Jumat, 16 Mei 2008

Maaf, Tak Ada Cinta



Aku tak bisa pergi, ujar perempuan itu dengan pandangan tergugu, entah menatapku atau ke arah dinding putih yang membentang kosong. Mata sayu itu tampak begitu lelah.

Untuk apa lagi, kataku. Aku masih mencintaimu, tukasnya lemah seakan seluruh energi yang dimilikinya terhisap habis oleh bumi.

Rasa itu hanya akan mengulitimu, membuat kau jatuh dan terluka, dan kau tahu aku tak mau itu terjadi kepadamu.

Aku tak tahu, ujarnya. Bibir indah itu kembali terkatup, bibir yang sering mengundang birahi dan decak iri. Seandainya aku bisa memilih, aku pun akan mengatakan tidak, ujarnya lirih.

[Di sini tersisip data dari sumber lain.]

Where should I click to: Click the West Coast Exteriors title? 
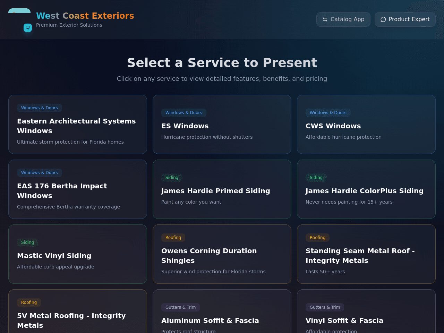coord(85,16)
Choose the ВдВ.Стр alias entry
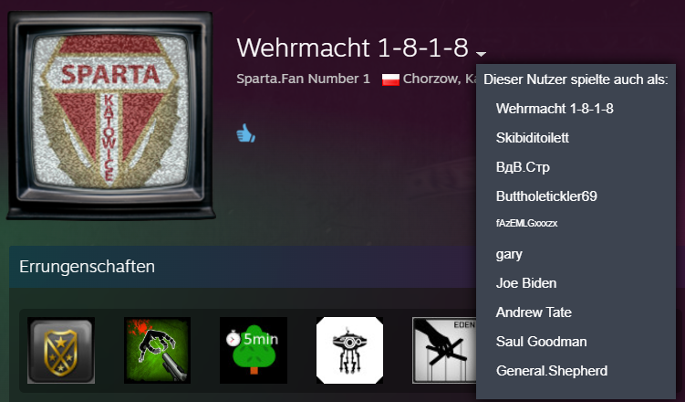Viewport: 685px width, 402px height. tap(523, 167)
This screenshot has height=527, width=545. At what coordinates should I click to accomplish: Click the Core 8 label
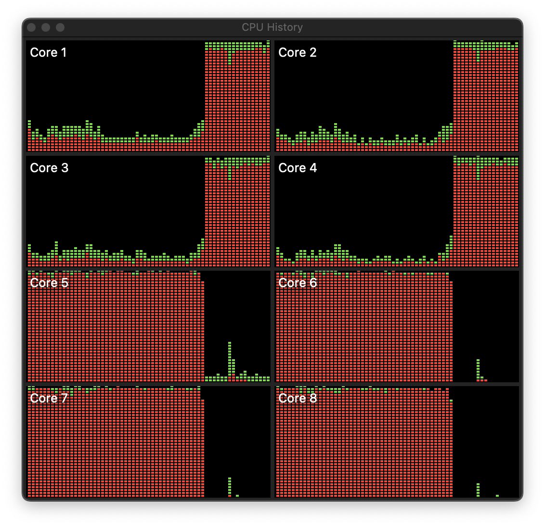point(298,398)
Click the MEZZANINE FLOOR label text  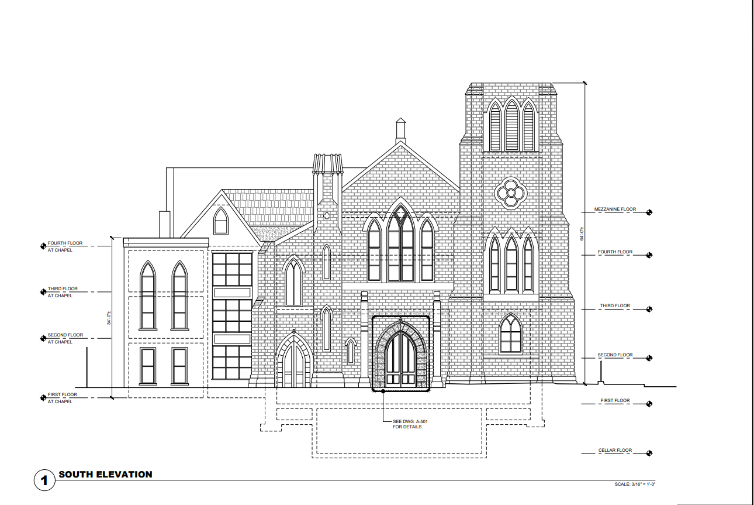click(614, 209)
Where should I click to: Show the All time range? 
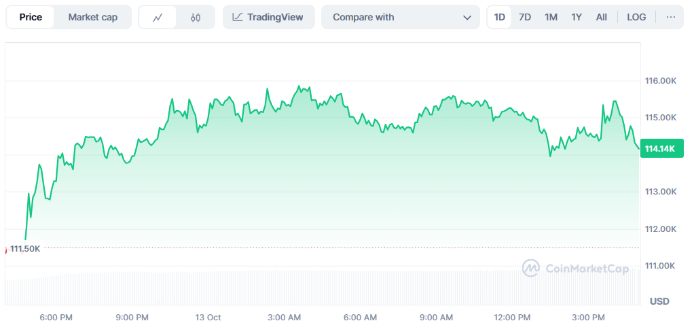[x=601, y=17]
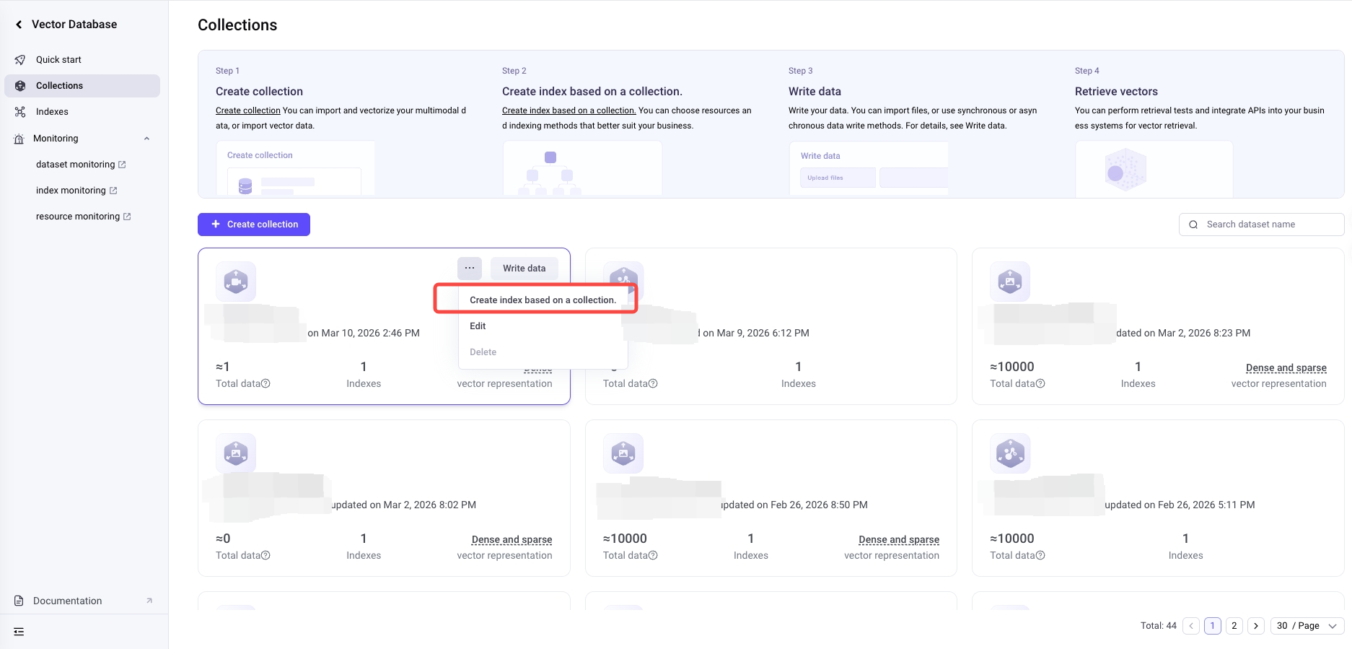Click Total data help icon on the ≈10000 card updated Mar 2
Viewport: 1352px width, 649px height.
(1040, 384)
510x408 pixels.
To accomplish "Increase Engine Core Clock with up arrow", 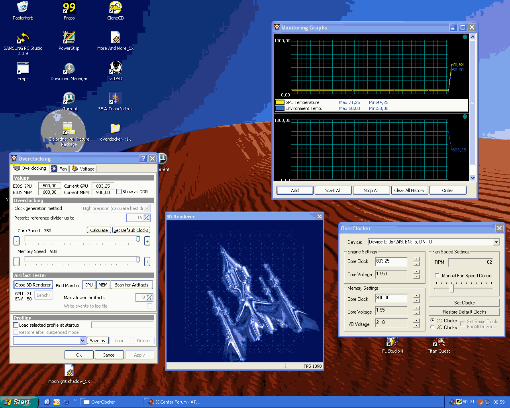I will click(416, 259).
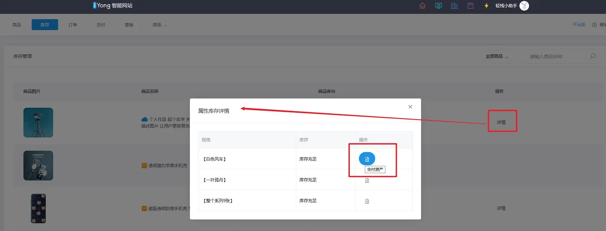Screen dimensions: 606x231
Task: Click 详情 link for the phone case row
Action: coord(501,208)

kuterjemahkan bisu itu menjadi bait rajutan kata-kata. Membisikan sebuah rahasia yang membuatku semakin ngeri ketika ku telusuri setiap inchi yang terpahat dalam dinding-dinding malam.

Seakan merasuki sebilah desah gelisah dalam kubur yang telah terbangun berabad silam. Aku diam, dia diam, kami pun bisu sama-sama terkurung dalam labirin pikiran masing-masing.

Yang kutakutkan terjadi, seperti matahari yang menanam takut-takut pada hemofili. Dia mencintaiku sementara aku tidak.

Ah, perempuan, desahku, andai dapat kubagi secuil rasa itu untukmu. Pasti sudah kucungkil dari nukleus yang paling dalam dari inti sel tubuhku. Tapi aku tak bisa.

Diam masih menggenang diruangan empat kali empat. Dimana kerongkongan terasa tercekat. Senja yang mengantarkan sebuah kuning, namun bukan harapan, tapi luka.

Jujur aku juga tak ingin melihat keping merah jambu itu terkoyak. Apalagi akal sehatku berkata dia begitu menggoda. Ia pantas, bahkan sangat pantas dicintai. Tapi bukan olehku.

Dia berada diantara gemerlap bintang-bintang hangat. ia terbang selamanya di langit beludru gelap Tapi aku, grafitasi sialan menghempaskannya ke lembah.

Puih aku hanya bisa berkata seandainya aku bisa mencintai seorang perempuan sebagai seorang kekasih. Sementara aku juga seorang perempuan. Perempuan yang tenggelam dalam sebuah gerimis yang tercetak miris.